What gets less publicity is the alternative to disruptive technologies, namely sustaining technologies. These are technologies that can be used by the current market incumbents to maintain their market. In this book Christensen and Raynor suggest that in many instances companies can choose to use a new technology as disruptive or sustaining, it depends in part on how you package and market it, what market you are in now and which market you want to be in.

They also suggest that in an established market the incumbents will always win a straight fight with new competition. The only chance a new entrant has is to use their technology as a disruptive influence. Conversely incumbents need to use technology (maybe the same technology) to sustain their position. So if you are a new entrant don’t both trying build a better mouse trap, and if you are an incumbent don’t bother trying to disrupt the market.

What is nice about this book, although it does make it longer in place, is that the authors understand that a different context needs a different solution. Unlike many books which say: faced with problem X you should do Y; these authors say, if you face problem X and you are an incumbent than do Y, if you are a new entrant do Z.

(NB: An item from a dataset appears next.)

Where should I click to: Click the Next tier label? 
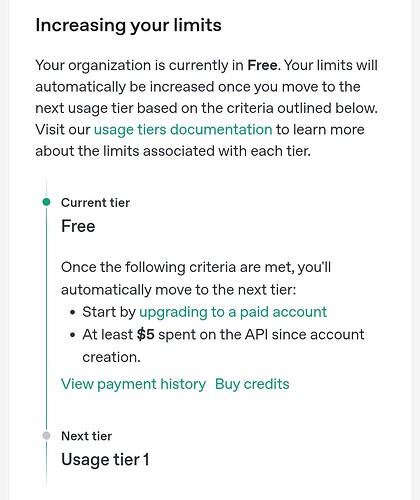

The formula for a new entrant with a disruptive technology seems quite simply. Enter the market at the low end, offer a cheaper product than the current incumbents. Rather than compete head on target people who don’t buy the current products (non-competition) with a cheaper, less functional product. Sell to people who don’t buy the current product or are over served by it. Then as your technology improves expand this base. Quite often the current incumbents will move out of your way because they don’t want the low end of the market - that is if they notice you at all!

Of course I summarise and miss out many of the details but you get the idea. If you want to know more then read the book!

Interestingly much of the book’s key message is shared with Crossing the Chasm, they have the same idea but come at it from different perspectives. The key idea is: start with a small niche and grow it.

The advice in Crossing the Chasm is for small high-tech companies who wish to increase sales of their product. Moore suggests you define your own niche, nominate it then grow the niche. In this case the new technology is assumed to be superior - in some way - to the incumbents.

The advice in Innovator’s Solution is aimed at existing, probably large, corporations who want more innovation. Here the niche is always at the low end of the market, it is always a niche defined by cost and price. In this case the technology is superior through a lower cost structure, therefore price can be lower. Over time the niche is expanded by moving the product up market.

Most of the small software companies I see are so concerned with getting a sale, sometimes at any price, that the idea of niche marketing is foreign to them. Sales (and any marketing) tends to be a shot gun affair where any sale is what counts.

Indeed the whole idea of marketing is pretty foreign. Increasingly I see the existence of well functioning marketing as the key differentiator between successful and not successful technology companies. When I say marketing I mean both outbound marketing - telling people you have a product, advertising, etc. etc. and (the lesser known) inbound marketing - understanding your customers, knowing their problems. For both you need to define your target market.

Trouble is: you don’t need a marketing department to start a high-tech company. You do need techies, scientists and engineers to design and build the product. You do need sales people, someone to get out and sell the thing that has been built. If you lack either of these you don’t have a company. So you always find engineers and sales in any company.

But you don’t need marketing. You can carry on with the sales and engineers for quite a while without marketing. But if you want to grow you either need marketing or you need a lot of luck.

This is a mistake made by many many software companies. Which might just explain why Crossing the Chasm, The Innovators Dilemma and Solution sell so well.